Are there any Toxicity or Side Effects?
  • B-12 is considered to be non-toxic in general. Few side effects are observed generally. Using high dose B-12 (5mg/ml – 1ml doses or higher), urine can turn pink. There are occasional responses that fall out of the norm. I have had a very few patients that get overstimulated initially - if they get the shot in the afternoon they then can have trouble sleeping at night. Morning shots generally do not cause this problem in these cases. A few patients have wanted to take a nap after getting the shot, then they feel refreshed. Rarely – the opposite of expected positive effects have occurred, such as anxiety. A few patients have had itching and redness at the site of injection. The injection site reaction seems to start with mild symptoms but increases with repeated injections. If this occurs, I discontinue the injections. I have had reported a sense of swelling in joints or body overall. Very rarely patients can have an allergic reaction, including hives or breathing difficulties. It is possible that a gout reaction can occur in susceptible patients. Heart palpitations or other chest sensations have been reported, though I have not seen this. I have seen a comment about an association with rosacea and B-12 injections. There has been an association of high levels of B-12 and increased prostate & breast cancer occurrence, but I believe this has been seen in long term use of Folic Acid. A short series of shots or occasional repeat IM B-12 with FA in the future does not seem to qualify for a high quantity or repeated exposure that could possibly create this issue. Also there may be many other factors involved. It is theoretically possible that high dose/long term use of B-12 injectable (especially with Folic Acid) can stimulate the bone marrow to produce excessive amounts of red blood cells and platelets over time. Patients with Leber’s Disease (a hereditary condition) should not supplement with B-12 because it can cause damage to the optic nerve.

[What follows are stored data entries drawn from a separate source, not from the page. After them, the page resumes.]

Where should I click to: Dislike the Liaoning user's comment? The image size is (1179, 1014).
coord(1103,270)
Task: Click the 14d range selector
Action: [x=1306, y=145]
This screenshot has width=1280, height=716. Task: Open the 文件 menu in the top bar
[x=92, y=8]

Why aren’t dietary sources of B-12 sufficient?
  • B-12 is supplied via foods that have had blood in them – primarily meat, dairy, and eggs. This is why strict vegetarians are at risk. But eating foods containing B-12 does not insure sufficient blood levels due to the absorption issues mentioned above, or therapeutic response. Again, the B-12 injections have the ability to create a therapeutic effect that is not seen with other routes of absorption. I provide a high potency B-Complex tablet if patients require longer-term or high dose B-12 injections to keep an overall balance of B vitamins in their system.